** Exercise objective **
Could you return only the lines that run from the line with "Click the blue Color swatch" through the final line of the data, exactly as they stand?

** Recorded information **
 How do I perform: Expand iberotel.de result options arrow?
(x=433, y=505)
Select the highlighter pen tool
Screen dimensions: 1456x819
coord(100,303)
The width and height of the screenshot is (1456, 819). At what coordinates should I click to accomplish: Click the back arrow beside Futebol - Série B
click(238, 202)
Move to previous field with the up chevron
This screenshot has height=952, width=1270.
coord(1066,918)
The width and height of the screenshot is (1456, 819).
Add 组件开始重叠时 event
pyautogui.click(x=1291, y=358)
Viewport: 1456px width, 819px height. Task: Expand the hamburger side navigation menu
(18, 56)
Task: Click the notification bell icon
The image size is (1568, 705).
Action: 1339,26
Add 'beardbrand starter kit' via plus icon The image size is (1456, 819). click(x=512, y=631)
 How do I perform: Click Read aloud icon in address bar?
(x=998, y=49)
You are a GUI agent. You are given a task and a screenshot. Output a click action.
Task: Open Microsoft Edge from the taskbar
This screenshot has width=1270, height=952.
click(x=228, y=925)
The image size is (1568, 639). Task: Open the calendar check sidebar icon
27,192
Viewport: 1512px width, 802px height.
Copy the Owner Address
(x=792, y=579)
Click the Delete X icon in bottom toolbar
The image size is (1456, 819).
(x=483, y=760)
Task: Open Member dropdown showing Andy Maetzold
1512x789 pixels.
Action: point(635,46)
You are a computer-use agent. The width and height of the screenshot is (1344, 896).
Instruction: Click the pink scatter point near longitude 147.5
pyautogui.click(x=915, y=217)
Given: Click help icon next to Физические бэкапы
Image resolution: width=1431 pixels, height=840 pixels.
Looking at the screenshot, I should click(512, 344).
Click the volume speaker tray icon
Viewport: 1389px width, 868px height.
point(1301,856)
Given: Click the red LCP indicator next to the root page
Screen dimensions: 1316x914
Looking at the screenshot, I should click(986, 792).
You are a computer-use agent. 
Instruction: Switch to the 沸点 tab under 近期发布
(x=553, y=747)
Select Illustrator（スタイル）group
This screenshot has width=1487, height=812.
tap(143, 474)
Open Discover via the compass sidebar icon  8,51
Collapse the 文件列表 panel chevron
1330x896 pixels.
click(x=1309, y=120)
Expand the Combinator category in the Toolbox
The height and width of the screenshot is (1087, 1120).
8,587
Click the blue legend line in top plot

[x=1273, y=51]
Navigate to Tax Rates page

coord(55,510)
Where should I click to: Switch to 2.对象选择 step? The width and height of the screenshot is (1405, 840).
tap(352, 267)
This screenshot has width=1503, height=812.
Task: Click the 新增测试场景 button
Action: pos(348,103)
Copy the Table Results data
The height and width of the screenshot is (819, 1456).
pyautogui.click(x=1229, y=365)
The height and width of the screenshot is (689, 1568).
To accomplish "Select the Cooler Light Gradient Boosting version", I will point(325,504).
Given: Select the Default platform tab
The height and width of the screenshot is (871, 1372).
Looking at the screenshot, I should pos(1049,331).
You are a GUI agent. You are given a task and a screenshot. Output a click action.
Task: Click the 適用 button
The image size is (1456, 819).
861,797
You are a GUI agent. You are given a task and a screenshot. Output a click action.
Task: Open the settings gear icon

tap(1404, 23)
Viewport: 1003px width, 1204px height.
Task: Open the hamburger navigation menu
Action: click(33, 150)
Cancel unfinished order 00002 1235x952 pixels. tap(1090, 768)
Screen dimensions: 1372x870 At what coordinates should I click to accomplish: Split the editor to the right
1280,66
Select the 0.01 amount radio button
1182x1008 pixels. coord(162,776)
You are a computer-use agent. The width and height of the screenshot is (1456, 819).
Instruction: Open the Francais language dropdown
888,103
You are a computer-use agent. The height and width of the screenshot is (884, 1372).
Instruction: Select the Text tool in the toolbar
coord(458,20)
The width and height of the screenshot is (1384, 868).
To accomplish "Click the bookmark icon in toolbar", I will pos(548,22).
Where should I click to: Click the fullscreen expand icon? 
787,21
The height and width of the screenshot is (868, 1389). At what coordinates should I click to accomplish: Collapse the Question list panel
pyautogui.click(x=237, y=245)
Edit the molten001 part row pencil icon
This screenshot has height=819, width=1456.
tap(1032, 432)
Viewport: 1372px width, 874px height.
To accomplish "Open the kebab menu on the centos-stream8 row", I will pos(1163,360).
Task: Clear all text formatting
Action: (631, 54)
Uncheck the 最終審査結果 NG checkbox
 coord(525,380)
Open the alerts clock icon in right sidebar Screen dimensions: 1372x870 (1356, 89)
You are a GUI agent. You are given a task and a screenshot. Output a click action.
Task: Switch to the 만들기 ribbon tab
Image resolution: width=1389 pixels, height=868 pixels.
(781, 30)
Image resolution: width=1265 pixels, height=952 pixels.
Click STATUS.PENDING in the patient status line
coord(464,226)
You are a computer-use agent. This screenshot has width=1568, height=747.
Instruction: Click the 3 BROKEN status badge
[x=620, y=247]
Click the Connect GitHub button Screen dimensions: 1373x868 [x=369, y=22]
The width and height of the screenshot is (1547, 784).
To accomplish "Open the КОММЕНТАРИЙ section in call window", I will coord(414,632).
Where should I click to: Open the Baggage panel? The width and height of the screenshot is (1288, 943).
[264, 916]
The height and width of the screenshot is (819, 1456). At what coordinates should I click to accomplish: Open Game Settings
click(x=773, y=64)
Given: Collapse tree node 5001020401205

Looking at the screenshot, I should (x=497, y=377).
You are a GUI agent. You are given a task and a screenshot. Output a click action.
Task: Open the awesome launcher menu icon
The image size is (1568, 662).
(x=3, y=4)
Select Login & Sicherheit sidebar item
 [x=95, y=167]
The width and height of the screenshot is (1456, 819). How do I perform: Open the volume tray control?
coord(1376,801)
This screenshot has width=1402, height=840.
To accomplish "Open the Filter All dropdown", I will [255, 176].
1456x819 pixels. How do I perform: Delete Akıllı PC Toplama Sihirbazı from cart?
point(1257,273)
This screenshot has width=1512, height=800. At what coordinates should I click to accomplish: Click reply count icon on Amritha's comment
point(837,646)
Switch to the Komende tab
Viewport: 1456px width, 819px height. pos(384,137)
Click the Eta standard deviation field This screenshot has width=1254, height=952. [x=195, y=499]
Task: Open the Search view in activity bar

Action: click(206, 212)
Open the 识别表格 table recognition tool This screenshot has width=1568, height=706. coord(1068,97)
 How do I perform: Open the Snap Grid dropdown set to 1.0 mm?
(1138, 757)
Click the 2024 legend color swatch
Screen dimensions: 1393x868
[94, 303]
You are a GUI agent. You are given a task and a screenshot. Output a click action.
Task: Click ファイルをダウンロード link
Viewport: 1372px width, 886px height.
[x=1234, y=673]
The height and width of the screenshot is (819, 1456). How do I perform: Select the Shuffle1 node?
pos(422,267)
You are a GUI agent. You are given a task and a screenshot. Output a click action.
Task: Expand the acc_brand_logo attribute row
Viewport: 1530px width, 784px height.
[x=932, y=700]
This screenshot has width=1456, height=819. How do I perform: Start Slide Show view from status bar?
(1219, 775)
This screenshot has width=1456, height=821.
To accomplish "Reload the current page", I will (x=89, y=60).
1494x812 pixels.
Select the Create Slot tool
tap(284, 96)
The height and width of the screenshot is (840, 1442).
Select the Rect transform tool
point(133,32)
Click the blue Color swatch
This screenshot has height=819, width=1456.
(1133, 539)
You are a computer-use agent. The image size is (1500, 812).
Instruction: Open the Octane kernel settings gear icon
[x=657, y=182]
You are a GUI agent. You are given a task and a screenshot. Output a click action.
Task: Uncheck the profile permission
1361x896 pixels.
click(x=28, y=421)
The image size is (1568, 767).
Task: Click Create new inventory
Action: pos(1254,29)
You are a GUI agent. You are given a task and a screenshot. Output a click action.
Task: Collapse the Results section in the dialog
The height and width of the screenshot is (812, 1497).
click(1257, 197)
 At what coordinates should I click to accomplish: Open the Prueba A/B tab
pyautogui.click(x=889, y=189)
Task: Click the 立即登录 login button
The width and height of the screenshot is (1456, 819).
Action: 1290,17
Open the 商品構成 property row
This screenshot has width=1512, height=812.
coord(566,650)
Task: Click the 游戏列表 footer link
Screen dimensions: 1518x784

** Answer to this exercise **
Click the blue Color swatch
This screenshot has height=819, width=1456.
(1133, 539)
You are a computer-use agent. The image size is (1500, 812).
Instruction: Open the Octane kernel settings gear icon
[x=657, y=182]
You are a GUI agent. You are given a task and a screenshot. Output a click action.
Task: Uncheck the profile permission
1361x896 pixels.
click(x=28, y=421)
The image size is (1568, 767).
Task: Click Create new inventory
Action: pos(1254,29)
You are a GUI agent. You are given a task and a screenshot. Output a click action.
Task: Collapse the Results section in the dialog
The height and width of the screenshot is (812, 1497).
click(1257, 197)
 At what coordinates should I click to accomplish: Open the Prueba A/B tab
pyautogui.click(x=889, y=189)
Task: Click the 立即登录 login button
The width and height of the screenshot is (1456, 819).
Action: 1290,17
Open the 商品構成 property row
This screenshot has width=1512, height=812.
coord(566,650)
Task: Click the 游戏列表 footer link
Screen dimensions: 1518x784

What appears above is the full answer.